Last month, a 30-year-old Hebrew teacher from the Soviet republic of Moldavia was beaten by three men and told to stop his Jewish activities, the Union of Councils for Soviet Jews reported.

According to information obtained by the group, the teacher was abducted while waiting at a bus stop on his way to the city of Kishinev, where he was to give a weekly seminar. His attackers warned him to cease teaching Hebrew and Torah, and said several times that all Jews should be murdered.

Eventually, he was thrown from the kidnappers’ car, and his attackers sped off.

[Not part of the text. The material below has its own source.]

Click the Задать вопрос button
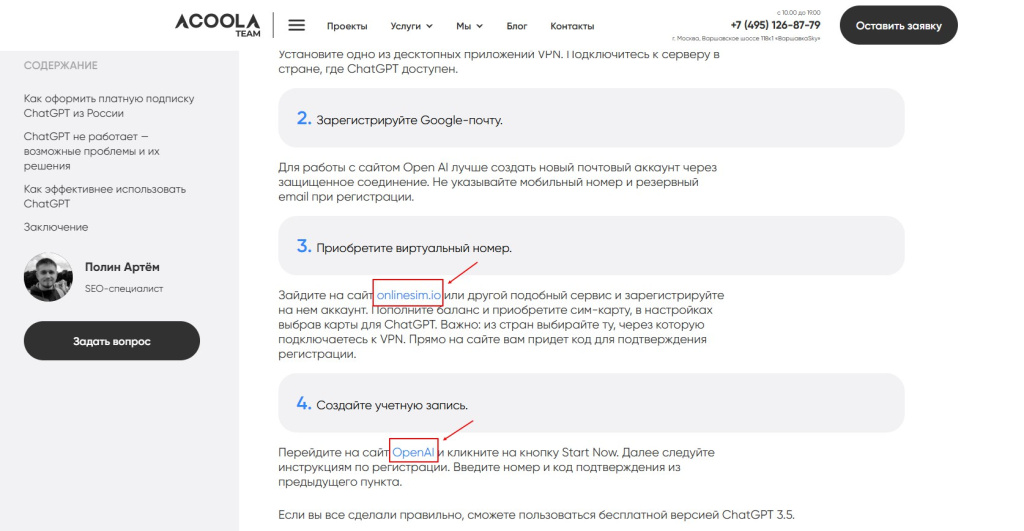The height and width of the screenshot is (531, 1024). [112, 340]
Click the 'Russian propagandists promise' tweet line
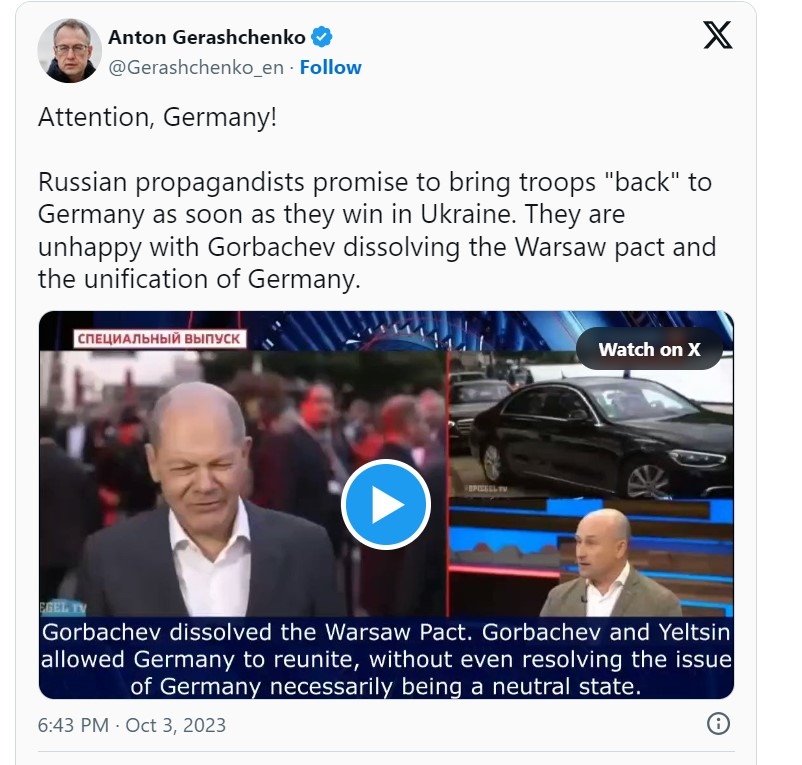The image size is (802, 765). (375, 182)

The Union of Councils also reported that Svetlana Mezheborsky, mother of Leningrad refusenik Yuri Mezheborsky, was stabbed by three hooded men who broke into her apartment. Anti-Semitism is thought to be the motive.

The Soviet activist who reported the stabbing said it was possible the attack was perpetrated by the ultranationalist, anti-Semitic group Pamyat.

Pamyat members, he told the Union of Councils, have been demanding names of Jewish residents from the concierges of apartment blocks.

ECONOMIC UNREST A FACTOR

In addition, he said that prospective Pamyat members must submit lists of Jews before they are admitted to the organization. The Union of Councils said that this is the third report it has received of this particular Pamyat initiation requirement.

In the Latvian capital of Riga, activist Boris Gaft told UCSJ’s Chicago affiliate that on July 4, Jewish activists found swastikas and a sign reading “Kill the Jewish People” at the site of a former synagogue where Jews were burned to death in 1941 by the Nazis.

Some activists fear that Soviet President Mikhail Gorbachev’s policy of glasnost, or greater openness, which has helped Soviet Jews in many respects, may also be fueling anti-Semitic activity by allowing greater exposure for such groups as Pamyat.

“As social and economic unrest, and ethnic and nationality conflicts mount, and as glasnost permits more public expressions of discontent, the natural tendency to anti-Semitic propaganda and violence is given more opportunity of expression,” said Pamela Cohen, president of the Union of Councils.

In its recent pamphlet entitled “Pamyat: Hatred Under Glasnost,” the Anti-Defamation League of B’nai B’rith listed 13 incidences of anti-Semitic graffiti and distribution of anti-Semitic propaganda in the Soviet Union during 1988.

Jerry Strober, spokesman for the National Conference of Soviet Jewry, agreed that recently “groups articulating anti-Semitism have had an opportunity to have a greater degree of exposure.”

But Strober said that, while disturbing, these recent reports did not necessarily point to an escalation of violence against Jews.